Reputation: 2565
I got the following small numpy matrix, the values of the matrix can only be 0 or 1. The size of the actual matrix i am using is actually much bigger but for demonstration purposes this one is ok. The shape of it is (8, 11)
np_array = np.matrix(
[[0,0,0,0,1,0,0,0,0,0,0],
[0,0,0,1,0,1,0,0,0,0,0],
[0,0,0,1,0,1,0,0,0,0,0],
[0,0,1,0,0,1,1,0,0,0,0],
[0,0,1,0,0,0,1,0,0,0,0],
[0,1,0,0,0,0,1,1,0,1,1],
[0,1,0,0,0,0,0,1,0,1,0],
[1,0,0,0,0,0,0,1,1,1,0]]
)
I need to change it in such a manner so that for each column there should be only a single row with the value of 1. So that if there is more rows with value of 1 for the same column the highest row with value of 1 is kept and the rest replaced with 0. Here is the result i am after:
np_array1 = np.matrix(
[[0,0,0,0,1,0,0,0,0,0,0],
[0,0,0,1,0,1,0,0,0,0,0],
[0,0,0,0,0,0,0,0,0,0,0],
[0,0,1,0,0,0,1,0,0,0,0],
[0,0,0,0,0,0,0,0,0,0,0],
[0,1,0,0,0,0,0,1,0,1,1],
[0,0,0,0,0,0,0,0,0,0,0],
[1,0,0,0,0,0,0,0,1,0,0]]
)
Basically each column can have a single value of 1, if there are more than one rows, then keep the highest one. I must mention that there can be also columns where none of the rows have value 1. Those columns must be left unchanged. The shape of the matrix must be exactly as it was before the transformation.
Upvotes: 3
Views: 111
Reputation: 6519
You can use nonzero and unique function:
c, r = np.nonzero(np_array.T)
_, ind = np.unique(c, return_index=True)

......

EXERCISE INSTRUCTIONS:
1 > In the numpy matrix thread, what is the shape of the demonstration matrix?
2 > From the numpy matrix thread, extract the passage that begins with the words containing "I need to change" and ends with "before the transformation.".

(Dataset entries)

......

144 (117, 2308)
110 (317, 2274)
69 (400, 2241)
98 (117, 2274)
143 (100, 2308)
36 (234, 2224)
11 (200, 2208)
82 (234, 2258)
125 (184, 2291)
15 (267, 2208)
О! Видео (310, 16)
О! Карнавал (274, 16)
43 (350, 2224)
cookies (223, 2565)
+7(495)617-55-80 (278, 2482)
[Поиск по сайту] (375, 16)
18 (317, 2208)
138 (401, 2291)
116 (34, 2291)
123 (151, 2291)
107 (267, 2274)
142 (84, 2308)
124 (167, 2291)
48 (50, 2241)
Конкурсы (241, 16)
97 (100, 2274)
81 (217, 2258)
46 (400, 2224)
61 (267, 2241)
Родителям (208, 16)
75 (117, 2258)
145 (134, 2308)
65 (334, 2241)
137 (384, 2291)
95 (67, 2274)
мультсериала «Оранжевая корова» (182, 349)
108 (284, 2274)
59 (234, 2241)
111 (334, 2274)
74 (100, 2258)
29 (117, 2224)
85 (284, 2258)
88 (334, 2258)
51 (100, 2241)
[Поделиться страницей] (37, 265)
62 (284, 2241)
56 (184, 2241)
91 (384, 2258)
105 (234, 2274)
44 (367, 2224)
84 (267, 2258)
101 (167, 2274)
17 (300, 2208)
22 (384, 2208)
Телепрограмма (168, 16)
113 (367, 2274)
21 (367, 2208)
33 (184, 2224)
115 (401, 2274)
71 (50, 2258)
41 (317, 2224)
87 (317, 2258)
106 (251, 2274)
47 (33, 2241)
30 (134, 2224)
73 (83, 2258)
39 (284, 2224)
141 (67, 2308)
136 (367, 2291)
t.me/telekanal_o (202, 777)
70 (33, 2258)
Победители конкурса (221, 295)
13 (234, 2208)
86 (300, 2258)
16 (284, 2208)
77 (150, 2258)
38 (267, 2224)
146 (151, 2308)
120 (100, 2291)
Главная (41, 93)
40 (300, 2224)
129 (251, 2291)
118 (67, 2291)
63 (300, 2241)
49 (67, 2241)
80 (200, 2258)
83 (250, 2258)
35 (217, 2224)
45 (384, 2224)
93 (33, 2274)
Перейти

......

OUTPUTS FOR THE TASKS:
1 > (8, 11)

2 >
I need to change it in such a manner so that for each column there should be only a single row with the value of 1. So that if there is more rows with value of 1 for the same column the highest row with value of 1 is kept and the rest replaced with 0. Here is the result i am after:
np_array1 = np.matrix(
[[0,0,0,0,1,0,0,0,0,0,0],
[0,0,0,1,0,1,0,0,0,0,0],
[0,0,0,0,0,0,0,0,0,0,0],
[0,0,1,0,0,0,1,0,0,0,0],
[0,0,0,0,0,0,0,0,0,0,0],
[0,1,0,0,0,0,0,1,0,1,1],
[0,0,0,0,0,0,0,0,0,0,0],
[1,0,0,0,0,0,0,0,1,0,0]]
)
Basically each column can have a single value of 1, if there are more than one rows, then keep the highest one. I must mention that there can be also columns where none of the rows have value 1. Those columns must be left unchanged. The shape of the matrix must be exactly as it was before the transformation.